September 16 - October 9, 2010

In May 2010 Burtynsky travelled to the Gulf of Mexico to photograph the oil spill. We are pleased to premiere these photographs alongside Pentimento.

 

Burtynsky has explored the theme of oil for more than a decade, from the Alberta oil sands to Baku, Azerbaijan, one of the earliest sites of oil discovery. These images are gathered in Burtynsky: OIL, a touring museum exhibition organized by the Corcoran in Washington D.C. and coming to Toronto as the inaugural exhibition at the Ryerson Photography Gallery in May 2011. The show’s curator, Paul Roth writes in the accompanying book: “The subject is not oil.

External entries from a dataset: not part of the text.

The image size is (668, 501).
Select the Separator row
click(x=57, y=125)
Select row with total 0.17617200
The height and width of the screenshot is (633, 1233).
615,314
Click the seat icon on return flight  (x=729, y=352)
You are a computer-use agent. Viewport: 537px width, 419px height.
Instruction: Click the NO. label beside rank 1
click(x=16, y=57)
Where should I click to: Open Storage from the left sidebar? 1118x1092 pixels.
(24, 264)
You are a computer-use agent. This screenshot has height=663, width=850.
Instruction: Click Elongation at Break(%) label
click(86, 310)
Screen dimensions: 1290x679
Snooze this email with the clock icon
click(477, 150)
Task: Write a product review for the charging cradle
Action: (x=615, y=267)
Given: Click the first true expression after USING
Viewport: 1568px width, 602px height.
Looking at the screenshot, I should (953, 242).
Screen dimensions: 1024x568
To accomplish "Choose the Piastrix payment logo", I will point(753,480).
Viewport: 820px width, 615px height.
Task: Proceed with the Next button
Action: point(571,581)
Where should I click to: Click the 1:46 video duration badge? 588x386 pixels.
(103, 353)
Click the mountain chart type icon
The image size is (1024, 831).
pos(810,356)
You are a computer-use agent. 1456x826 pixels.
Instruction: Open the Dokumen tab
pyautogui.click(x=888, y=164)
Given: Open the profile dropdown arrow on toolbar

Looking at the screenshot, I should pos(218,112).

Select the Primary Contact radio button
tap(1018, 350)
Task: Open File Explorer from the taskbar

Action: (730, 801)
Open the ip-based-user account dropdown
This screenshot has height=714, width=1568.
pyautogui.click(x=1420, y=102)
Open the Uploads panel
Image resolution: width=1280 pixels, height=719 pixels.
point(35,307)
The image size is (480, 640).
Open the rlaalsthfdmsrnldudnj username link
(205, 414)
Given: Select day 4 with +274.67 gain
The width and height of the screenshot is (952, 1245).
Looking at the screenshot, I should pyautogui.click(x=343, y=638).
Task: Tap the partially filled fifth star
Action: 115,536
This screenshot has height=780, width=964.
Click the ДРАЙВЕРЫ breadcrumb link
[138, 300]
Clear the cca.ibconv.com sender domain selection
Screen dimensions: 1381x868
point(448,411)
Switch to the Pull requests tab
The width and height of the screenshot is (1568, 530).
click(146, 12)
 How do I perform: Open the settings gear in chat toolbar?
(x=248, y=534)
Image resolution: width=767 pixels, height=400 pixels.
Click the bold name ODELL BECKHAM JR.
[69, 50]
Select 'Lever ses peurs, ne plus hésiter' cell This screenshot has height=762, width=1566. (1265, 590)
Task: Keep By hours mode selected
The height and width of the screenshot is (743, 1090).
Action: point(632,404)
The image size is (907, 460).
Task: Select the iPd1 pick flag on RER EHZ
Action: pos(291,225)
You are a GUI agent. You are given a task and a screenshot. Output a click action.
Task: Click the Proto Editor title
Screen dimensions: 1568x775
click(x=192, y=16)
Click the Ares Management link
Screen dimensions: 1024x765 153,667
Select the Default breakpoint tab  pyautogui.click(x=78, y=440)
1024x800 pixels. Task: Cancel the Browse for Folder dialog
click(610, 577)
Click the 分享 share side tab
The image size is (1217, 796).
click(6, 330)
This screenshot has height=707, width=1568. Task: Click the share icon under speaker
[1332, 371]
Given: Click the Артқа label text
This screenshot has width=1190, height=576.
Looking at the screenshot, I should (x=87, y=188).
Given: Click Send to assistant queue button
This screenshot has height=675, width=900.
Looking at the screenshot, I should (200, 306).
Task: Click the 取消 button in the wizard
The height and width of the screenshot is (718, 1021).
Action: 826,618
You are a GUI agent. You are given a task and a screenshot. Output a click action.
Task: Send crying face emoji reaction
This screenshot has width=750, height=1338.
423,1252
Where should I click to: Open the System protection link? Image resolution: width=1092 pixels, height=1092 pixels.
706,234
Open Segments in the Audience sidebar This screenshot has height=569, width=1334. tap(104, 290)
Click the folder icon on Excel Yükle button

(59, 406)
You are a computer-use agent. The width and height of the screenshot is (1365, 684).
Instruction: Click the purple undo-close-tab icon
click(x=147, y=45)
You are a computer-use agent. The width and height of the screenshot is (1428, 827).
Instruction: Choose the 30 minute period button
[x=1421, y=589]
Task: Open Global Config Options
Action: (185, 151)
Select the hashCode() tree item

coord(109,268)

In these pictures, Edward Burtynsky shows the man-made world—the human ecosystem—that has risen up around the production, use, and dwindling availability of our paramount energy source.”

 

Pentimento is a series of ten black and white Type 55 Polaroid pictures made in the ship breaking yards of Bangladesh. These photographs contain evidence of the Polaroid process, such as blemishes in the emulsion and the jagged border of the negative, making them look raw and painterly. This series is an exciting new direction for Burtynsky, as it is the first time we have seen the process and also the first time he has worked in black and white. To him, black and white speaks to another era and as such is an elegy to the antiquated operation of dismantling ships by hand. Burtynsky was haunted by the image of ships on the beaches of Chittagong, and these pictures allow him to further express the otherworldly quality of this place.